On n'est pas trop du genre procédurier mais on préfère vous avertir : si la prochaine fois que vous êtes saoul vous essayez de reproduire ce que vous verrez dans cette vidéo, l'Abcdrduson.com décline toute responsabilité quant à ce qu'il pourrait vous arriver.

Ghostface et Raekwon

The MGM

Le 10 septembre 1993, au Alamodome de San Antonio, au Texas, a lieu ce qui est alors promu comme “The Fight”. Le champion du monde des poids super-légers, le mexicain Julio César Chávez, défie le champion de la catégorie au-dessus, le welter américain Pernell “Sweet Pea” Whitaker. Le combat se conclut sur une égalité entre les deux boxeurs, par une décision contestée (Sports Illustrated titrera que Sweet Pea a été “volé”). Cette soirée de tensions, où le spectacle est autant sur le ring que dans la foule, forme le contexte de “The MGM”.

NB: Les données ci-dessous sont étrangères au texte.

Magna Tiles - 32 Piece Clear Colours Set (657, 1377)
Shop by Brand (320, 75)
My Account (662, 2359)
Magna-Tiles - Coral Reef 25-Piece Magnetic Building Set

Si les membres du Wu ont toujours su manier la métaphore martiale avec virtuosité, Raekwon et Ghostface s'intéressent peu aux séries de jabs et aux jeux de jambes sur ce titre. L'ambiance posée par True Master, disciple du son minéral du RZA pré-Forever, plante un décor épique et fiévreux, dans lequel le binôme aux instincts les plus cinématographiques du Wu transforme une nuit de noble art en un récit polyphonique façon film de Guy Ritchie, multipliant les détails anodins comme Luis dans Antman. Les deux rappeurs, “sous cocaïne”, s'y coupent la parole pour mieux terminer les rimes de l'autre à la manière d'EPMD, friment à propos de leurs fringues de luxe, tout en dissertant sur quelques principes des Five Percenters. Ils restent à distance d'un type dont le flingue dépasse de la ceinture, que Ghostface reconnaît grâce à ses Wallabees qu'il a lui-même customisées. Vers le dixième round, Rae joue le beau gosse en tapant le clin d'oeil à la chanteuse Chante Moore avant de rouler un gros joint d'herbe – Ghostface lui en réclamant un en plus. Le récit est à la fois précis et décousu, dense et elliptique, au point que lorsque du pop-corn est renversé sur la styliste Liz Claiborne, on se demande si ce n'est pas le notre, happés par le bagout du duo “R.A.G.U.”.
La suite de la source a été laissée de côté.